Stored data
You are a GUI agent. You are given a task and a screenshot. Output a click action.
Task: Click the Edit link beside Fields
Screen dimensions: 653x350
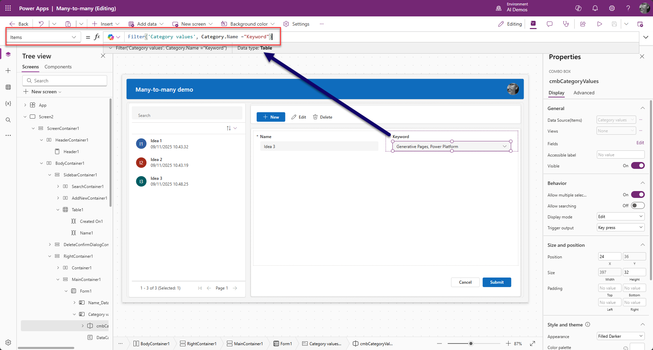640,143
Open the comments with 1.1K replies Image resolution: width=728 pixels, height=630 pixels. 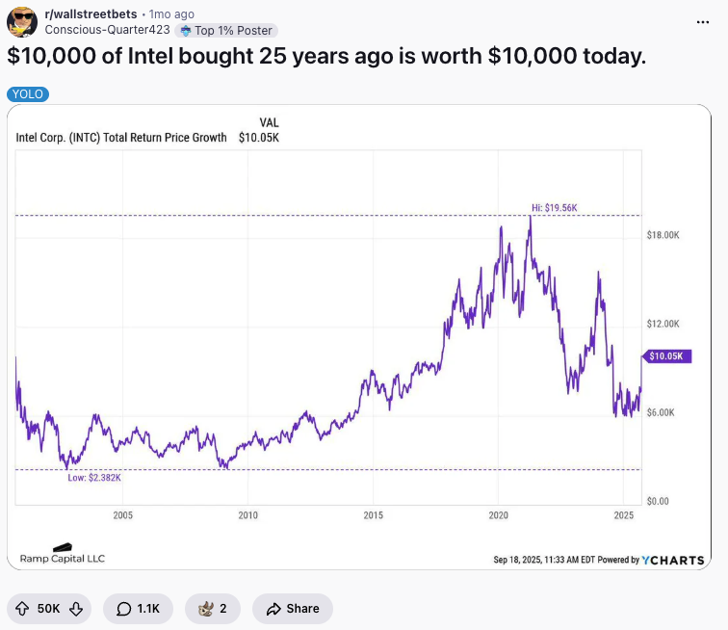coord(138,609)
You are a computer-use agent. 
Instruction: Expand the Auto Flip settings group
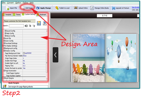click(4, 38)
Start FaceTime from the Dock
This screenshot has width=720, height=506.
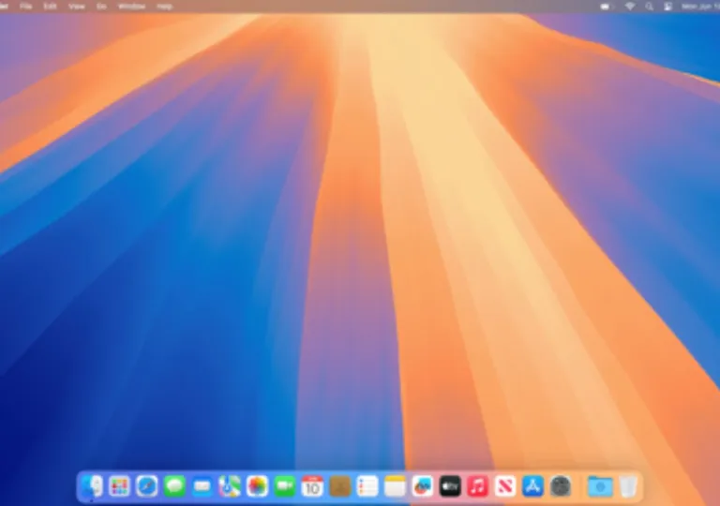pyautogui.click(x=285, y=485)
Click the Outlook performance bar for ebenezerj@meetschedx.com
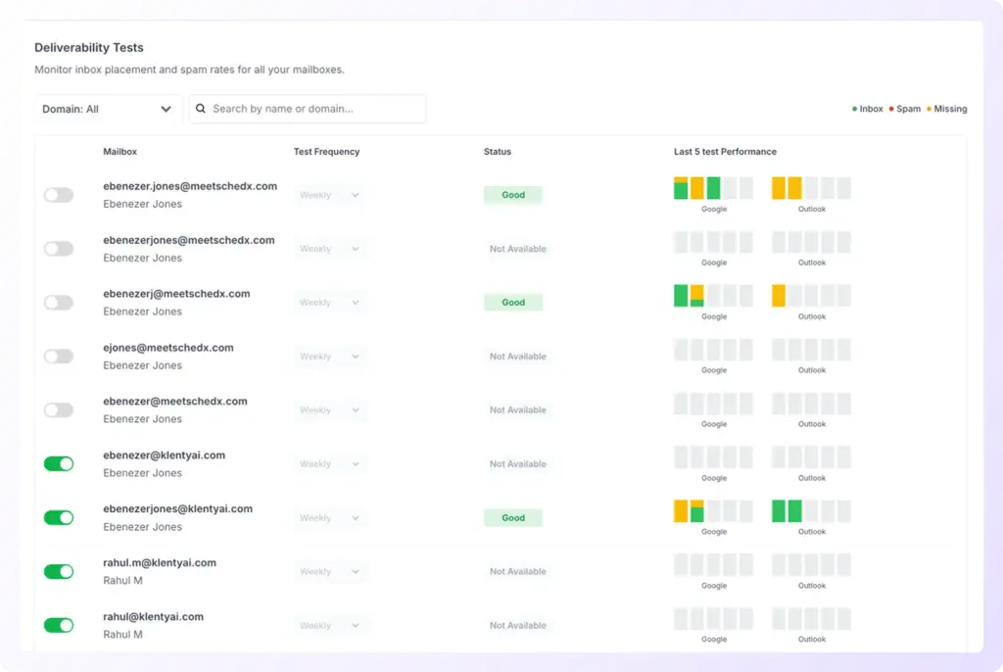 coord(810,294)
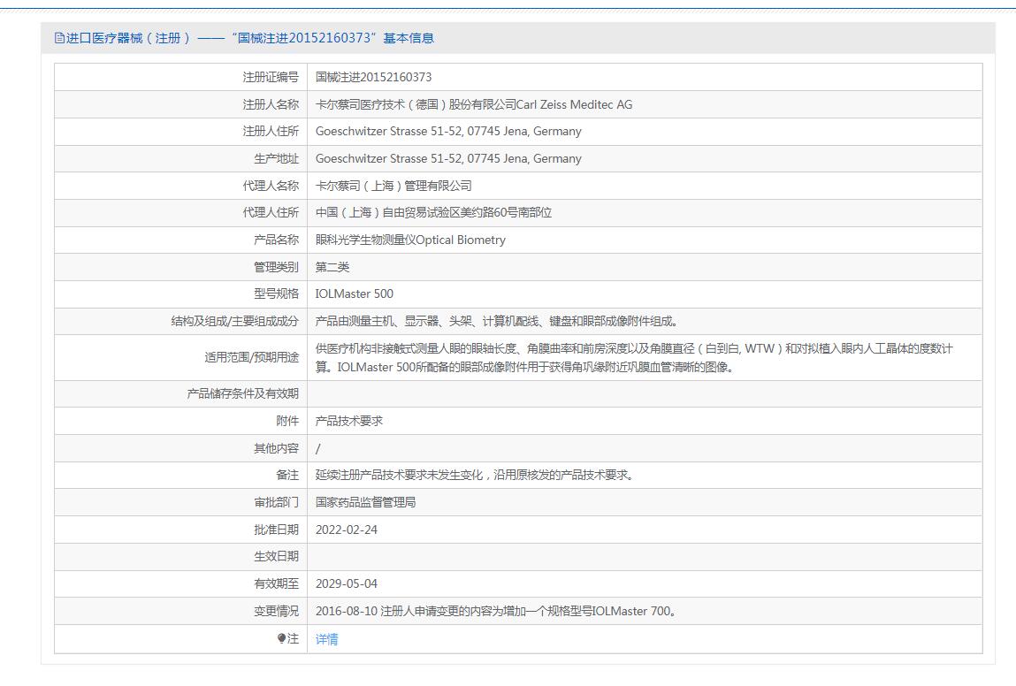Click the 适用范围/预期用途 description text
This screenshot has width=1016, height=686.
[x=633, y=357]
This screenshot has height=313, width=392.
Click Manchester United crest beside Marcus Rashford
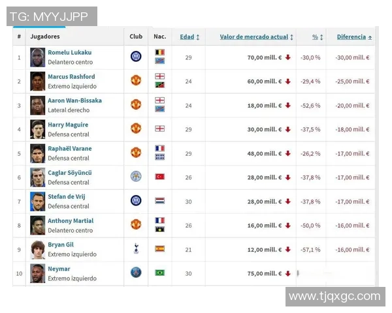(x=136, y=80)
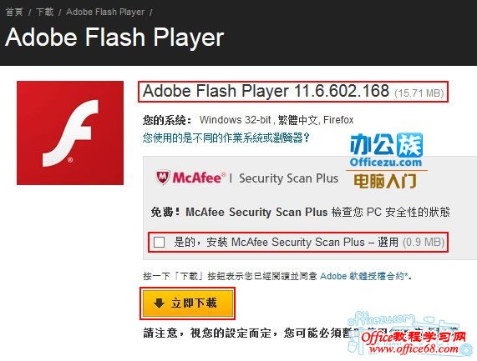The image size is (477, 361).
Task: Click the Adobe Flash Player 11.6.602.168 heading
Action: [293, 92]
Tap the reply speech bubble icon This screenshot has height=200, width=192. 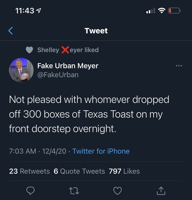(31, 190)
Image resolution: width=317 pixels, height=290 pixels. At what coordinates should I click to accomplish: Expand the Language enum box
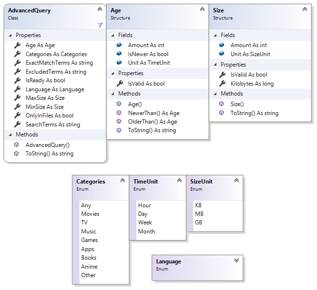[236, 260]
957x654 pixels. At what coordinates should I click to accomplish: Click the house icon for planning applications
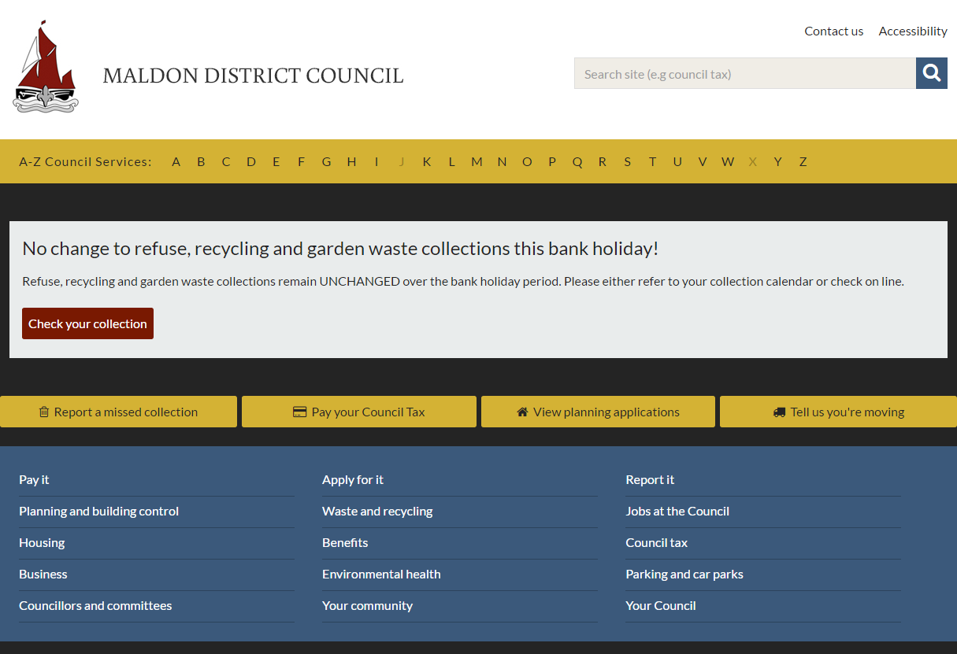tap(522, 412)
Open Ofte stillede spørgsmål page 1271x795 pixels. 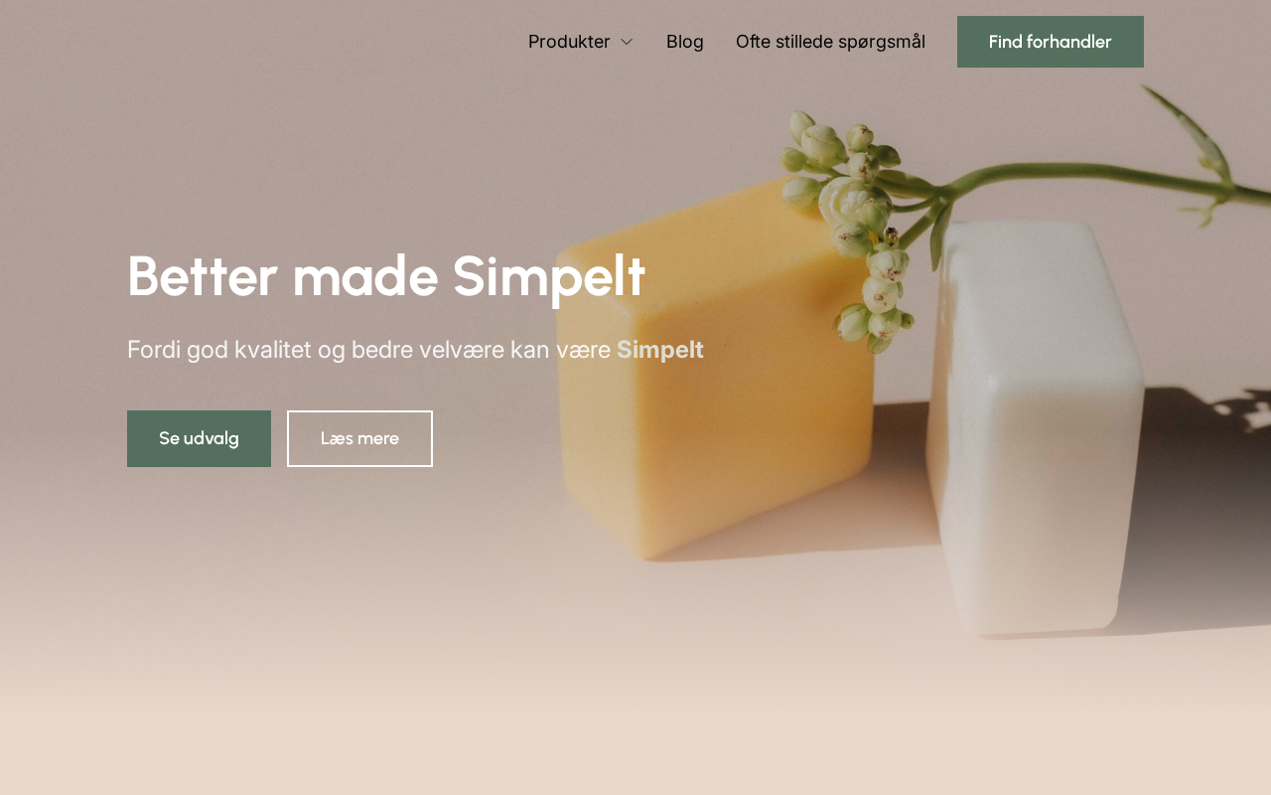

### What is required
What the answer needs is every line from the one with "Image resolution: width=317" through the last line of the data, reproduced word for word and with pictures omitted.

### Exercise answer
Image resolution: width=317 pixels, height=290 pixels. At what coordinates should I click to accomplish: Expand the Language enum box
[236, 260]
957x654 pixels. At what coordinates should I click to accomplish: Click the house icon for planning applications
tap(522, 412)
Open Ofte stillede spørgsmål page 1271x795 pixels. 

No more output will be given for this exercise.